-
Notifications
You must be signed in to change notification settings - Fork 44
Description
Is your feature request related to a problem? Please describe.
This is not a problem yet, but it's something we are anticipating it may become. Currently we are working on reading datasets natively, and the original idea was to group them on one project, native6. However, in practice many of these datasets have their own folder structure or name convention, and it seems it makes more sense to implement as separate projects (see #494 for discussion on this topic). We anticipate that this policiy could increase the number of datasets enough that it clutters the configuration files. Furthermore, it requires users to keep track of the datasets and update their configuration file accordingly.
However, in practice many users share a configuration, as they work in a few HPC's. We are already anticipating this and handling it by having different DRS's for these machines in the config-developer.yml file, and by providing by default configurations that users can uncomment in config-user.yml.
This process could be simplified if users had only to define once in which machine they are working, so that DRS would be used by default. Any exception that a user would need could be specified separatedly.
E.g, from:
# Site-specific entries: Jasmin
# Uncomment the lines below to locate data on JASMIN
drs:
CMIP6: BADC
CMIP5: BADC
CMIP3: BADC
CORDEX: BADC
OBS: BADC
OBS6: BADC
obs4mips: BADC
ana4mips: BADC
to
drs:
# Site-specific entries:
# Uncomment the lines below to locate data on JASMIN
default: BADC
Exceptions could be handled by using the current format, which also would make it backwards compatible
drs:
default: DKRZ
CORDEX: BADC
A similar approach could be used with rootpaths, although it would require defining the routes somewhere else.
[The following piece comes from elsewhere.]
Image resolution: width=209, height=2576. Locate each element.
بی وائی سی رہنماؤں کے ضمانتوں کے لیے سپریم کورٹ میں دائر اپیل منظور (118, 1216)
An alternative to the "default" field would be to use lists. For example, DKRZ currently has one main roothpath, two main DRS and a few exceptions:
rootpath:
CMIP6: /mnt/lustre02/work/ik1017/CMIP6/data/CMIP6
CMIP5: /mnt/lustre02/work/bd0854/DATA/ESMValTool2/CMIP5_DKRZ
CMIP3: /mnt/lustre02/work/bd0854/DATA/ESMValTool2/CMIP3
CORDEX: /mnt/lustre02/work/ik1017/C3SCORDEX/data/c3s-cordex/output
OBS: /mnt/lustre02/work/bd0854/DATA/ESMValTool2/OBS
OBS6: /mnt/lustre02/work/bd0854/DATA/ESMValTool2/OBS
obs4mips: /mnt/lustre02/work/bd0854/DATA/ESMValTool2/OBS
ana4mips: /mnt/lustre02/work/bd0854/DATA/ESMValTool2/OBS
native6: /mnt/lustre02/work/bd0854/DATA/ESMValTool2/RAWOBS
RAWOBS: /mnt/lustre02/work/bd0854/DATA/ESMValTool2/RAWOBS
drs:
CMIP6: DKRZ
CMIP5: DKRZ
CMIP3: DKRZ
CORDEX: BADC
obs4mips: default
ana4mips: default
OBS: default
OBS6: default
native6: default
Which could be expressed as:
rootpath:
CMIP6: /mnt/lustre02/work/ik1017/CMIP6/data/CMIP6
CMIP5: /mnt/lustre02/work/bd0854/DATA/ESMValTool2/CMIP5_DKRZ
CMIP3: /mnt/lustre02/work/bd0854/DATA/ESMValTool2/CMIP3
CORDEX: /mnt/lustre02/work/ik1017/C3SCORDEX/data/c3s-cordex/output
[ OBS, OBS6, obs4mips, ana4mips]:
/mnt/lustre02/work/bd0854/DATA/ESMValTool2/OBS
[native6, RAWOBS]:
/mnt/lustre02/work/bd0854/DATA/ESMValTool2/RAWOBS
drs:
[CMIP6, CMIP5, CMIP3]: DKRZ
CORDEX: BADC
[obs4mips, ana4mips, OBS, OBS6, native6]: default
Personally I prefer having a default, so updates in the repository configuration files are immediately and seamlessly available to the user. I also find using lists a bit clunky and difficult to read.
Another solution can be found in #795, which also contains a collection of related issues and suggestions for a redesign of the configuration files.
Would you be able to help out?
I currently feel this is very low priority. As I said before, this is currently not an issue and I'm only opening this for discussion and record-keeping as we anticipate it may be.